Wenn es so ist, müsste mein Programm also auf allen Rechner tun, bei denen Port 3306 freigegeben ist, oder?

Gruß
Jan


----------



## AlArenal (23. Sep 2006)

Der ausgehende Port hat mir dem eingehenden nichts am Hut. Wenn du jemandem nen Brief schickst, musst du auch nicht dieselbe Adresse haben.


----------



## Guest (23. Sep 2006)

Okay, aber welches ist dann der ausgehende PORT, den ich für eine JDBC-VERBINDUNG brauche? Das ist genau mein problem!

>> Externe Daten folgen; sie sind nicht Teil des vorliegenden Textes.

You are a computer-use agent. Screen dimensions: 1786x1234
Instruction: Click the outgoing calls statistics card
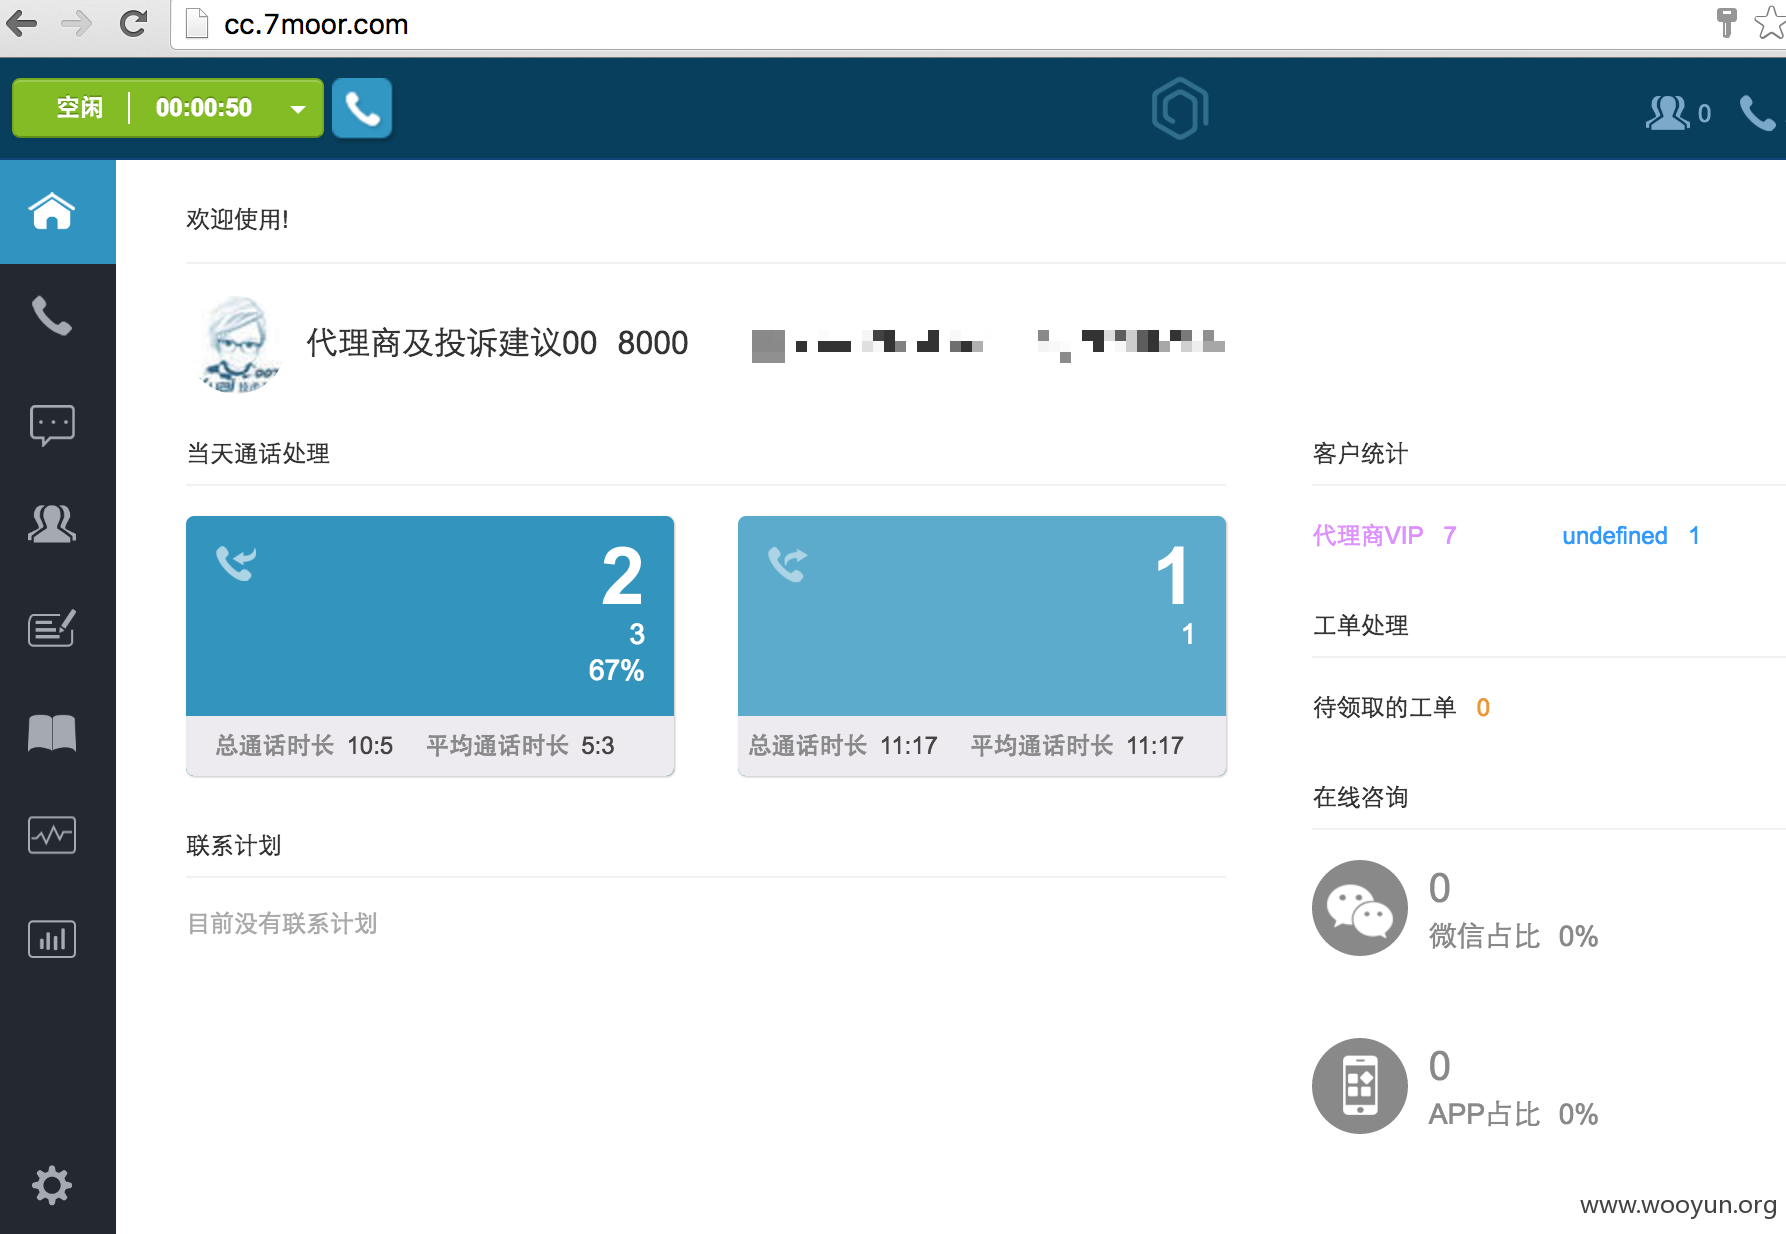[x=982, y=646]
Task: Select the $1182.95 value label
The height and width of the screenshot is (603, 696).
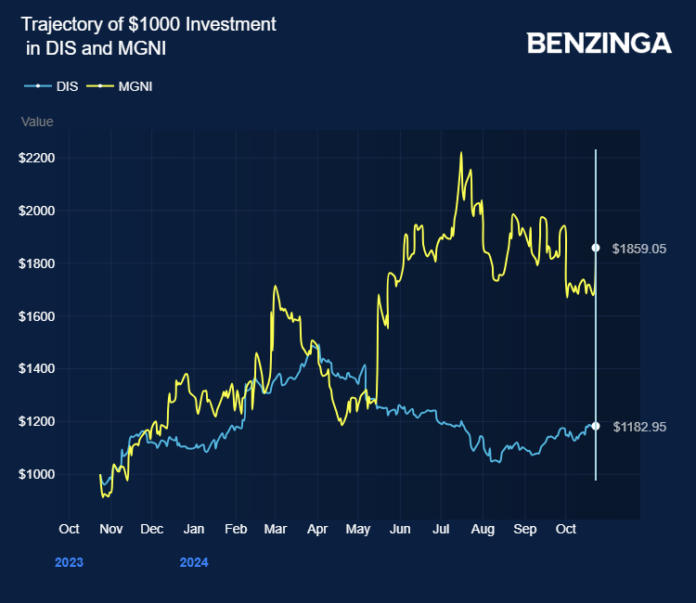Action: pyautogui.click(x=637, y=426)
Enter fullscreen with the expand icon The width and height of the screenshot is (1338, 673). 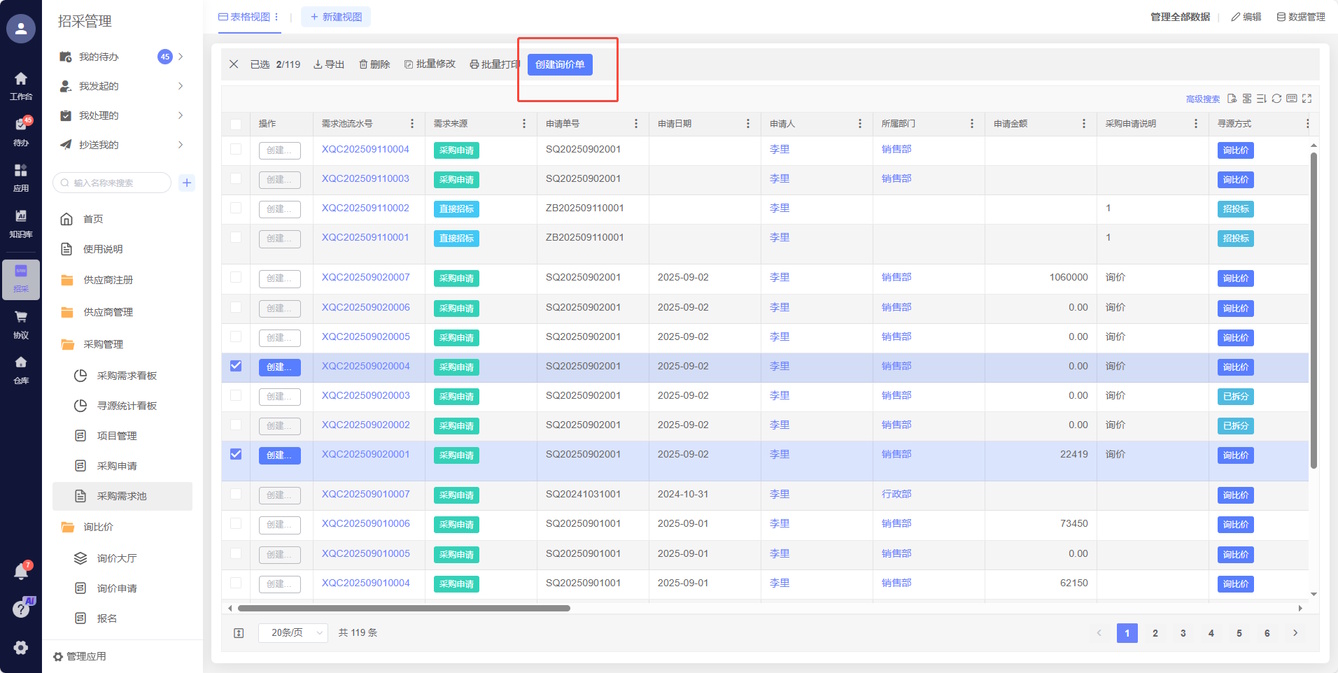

Wie gesagt, das "reinkommen" beim Internetserver tut ja, aber ich komme bei manchen Rechnern nicht RAUS! Das ist genau mein Problem! Welche Ports müssen freigegeben sein, damit ich mit Java mit einer JDBC-Verbindung aus dem Rechner ins Internet komme?


----------



## AlArenal (23. Sep 2006)

AlArenal hat gesagt.:
			
		

> Standardmäßig 3306, TCP, ausgehend


----------



## SamHotte (25. Sep 2006)

Kannste 'rausbekommen, indem du auf dem Windows-Rechner mal schnell 'ne Personal Firewall installierst und guckst, was der dir für 'ne Frage stellt beim 'rausrufen. Da wird normalerweise der Port mit angezeigt.


----------



## AlArenal (25. Sep 2006)

SamHotte hat gesagt.:
			
		

> Kannste 'rausbekommen, indem du auf dem Windows-Rechner mal schnell 'ne Personal Firewall installierst und guckst, was der dir für 'ne Frage stellt beim 'rausrufen. Da wird normalerweise der Port mit angezeigt.



Warum einfach, wenns auch kompliziert geht...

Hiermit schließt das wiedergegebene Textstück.